What to do: Word for word, please copy the line containing "You are a GUI" and all lines after it in the entries below, and only those, leaving every picture out.

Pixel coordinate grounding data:
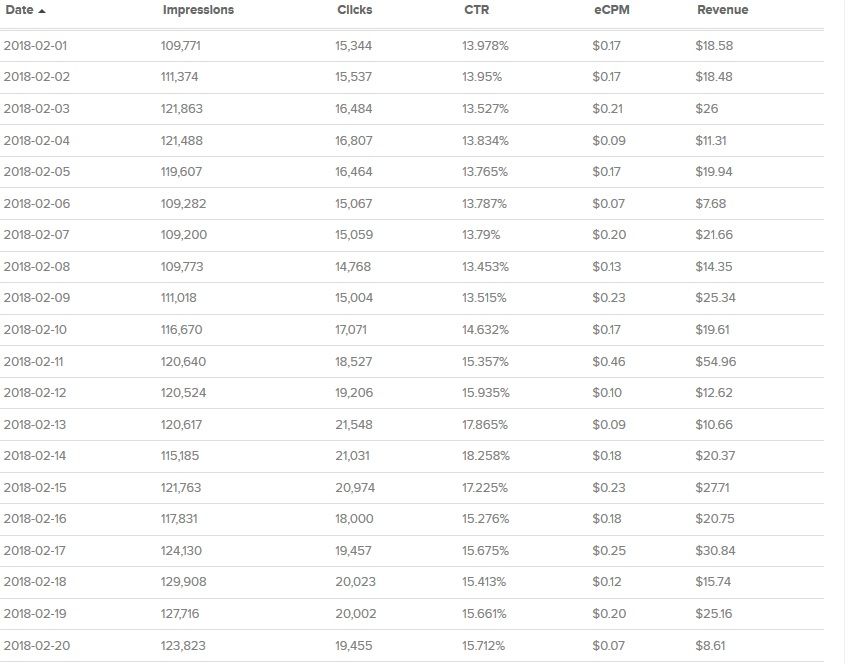Click the 18.258% CTR value
This screenshot has height=664, width=848.
pos(485,456)
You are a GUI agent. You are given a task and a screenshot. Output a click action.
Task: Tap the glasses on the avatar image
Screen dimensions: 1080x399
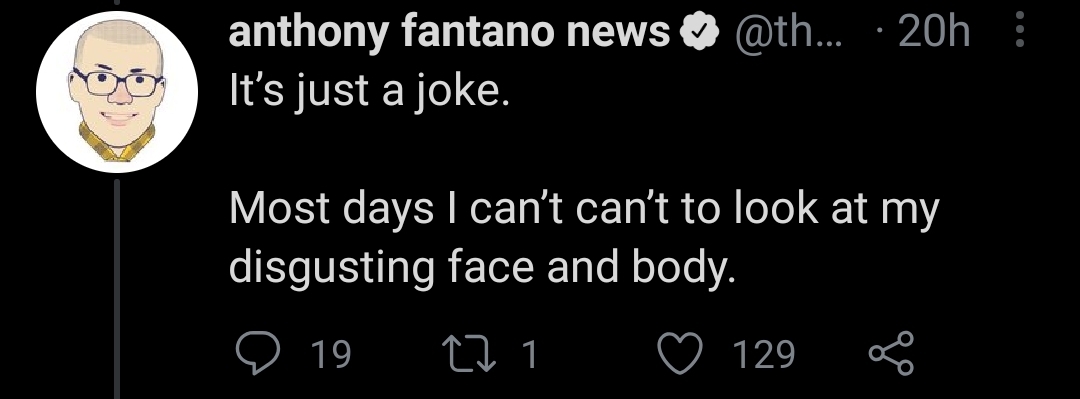point(118,82)

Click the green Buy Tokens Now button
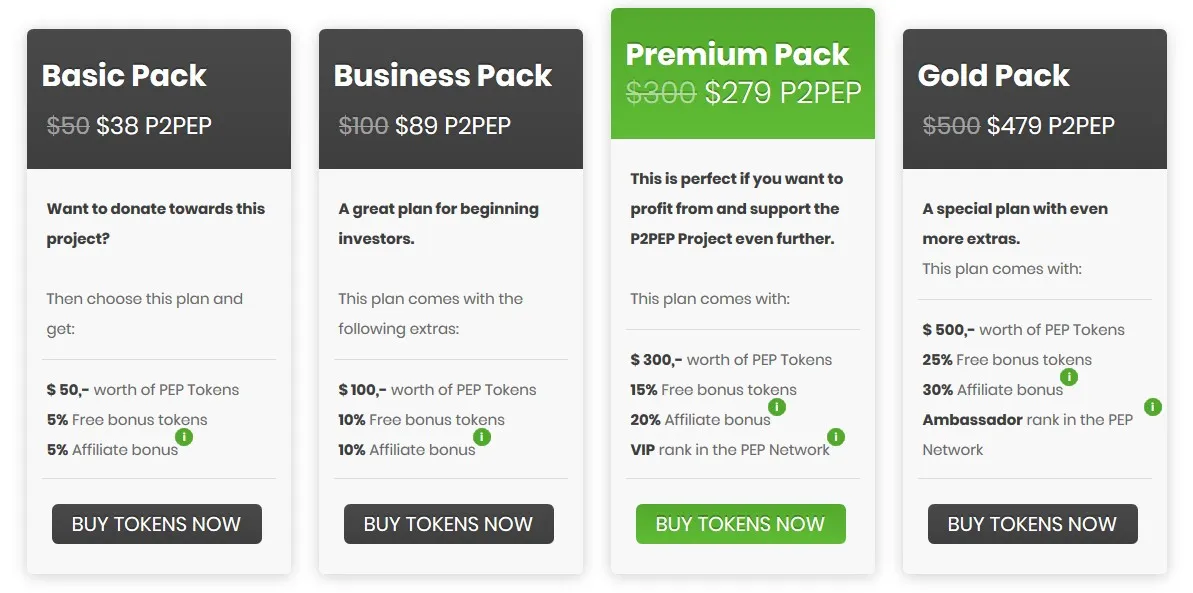[741, 524]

Worked solution:
You are a GUI agent. You are given a task and a screenshot. Output a click action.
Task: Tap the glasses on the avatar image
Screen dimensions: 1080x399
point(118,82)

Click the green Buy Tokens Now button
[741, 524]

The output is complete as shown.